> _Source excerpt_:
With C++11, static variables with block scope have an additional guarantee; they will be initialized in a thread-safe way.
Starting in C++11, scoped static initialization is now thread-safe, but it comes with a cost: Reentrancy now invokes undefined behavior.] The rule for static variables at block scope (as opposed to static variables with global scope) is that they are initialized the first time execution reaches their declaration.
The local variables of a function are unique to each thread that runs the function. However, the static and global variables are shared by all threads in the process.
Concerning C++03:
The abstract machine defined by the C++03 Standard does not contain a formal definition of what a thread is, and what the outcome of a program should be if an object is accessed concurrently.
There is no notion of synchronization primitive, ordering of operations performed in different threads, data race, and so on. Therefore, by definition, every multi-threaded C++03 program contains undefined behavior.
Of course, in practice implementations do provide a documented behavior, but there is nothing in the Standard that specifies what this behavior should be. Therefore, I would say it depends on your compiler.
The rest of the answer will focus on C++11, which does define the semantics of concurrent operations.
Concerning C++11:
Is it guaranteed that
generateVar()will be called only once in any scenario (if used of course)?
No, not in any scenario.
The initialization of var is guaranteed to be thread-safe, so generateVar() won't be entered concurrently, but if an exception is thrown by generateVar(), or by the copy constructor or move constructor of SomeType (if SomeType is a UDT, of course), then initialization will be re-attempted the next time the flow of execution enters the declaration - which means generateVar() will get called again.

> _Dataset content_:
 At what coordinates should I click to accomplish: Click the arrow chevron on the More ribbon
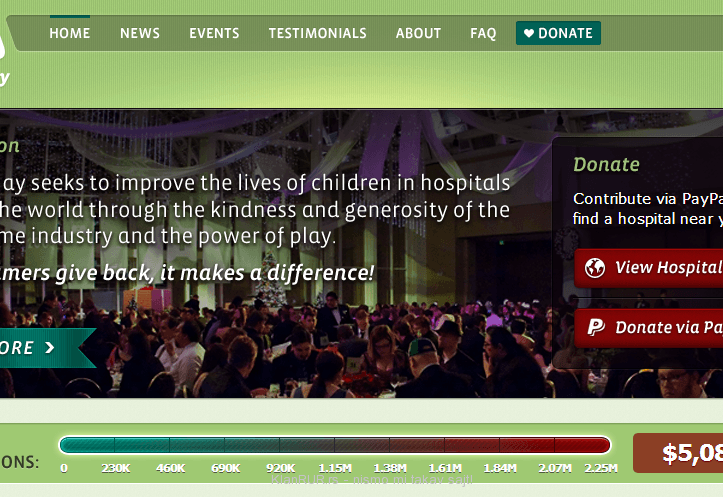tap(49, 348)
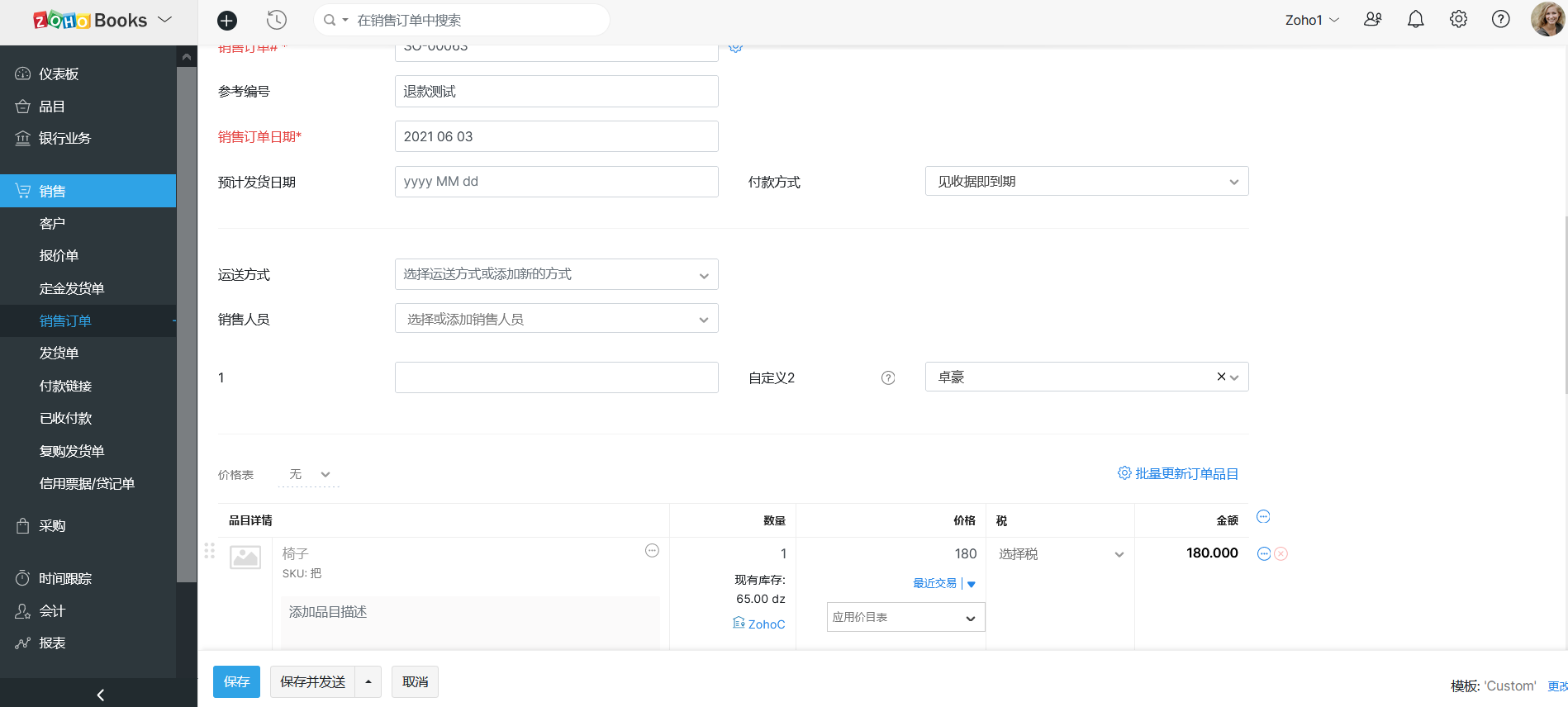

> _Objectives_:
- a) In the C++ static initialization text, when are static variables at block scope initialized?
- b) Repeat the C++ static initialization text verbatim, everything from "There is no notion" down to "contains undefined behavior.".
Answer using only the C++ static initialization text, not the lines.

> _Solutions to the exercise_:
- a) They are initialized the first time execution reaches their declaration.

- b)
There is no notion of synchronization primitive, ordering of operations performed in different threads, data race, and so on. Therefore, by definition, every multi-threaded C++03 program contains undefined behavior.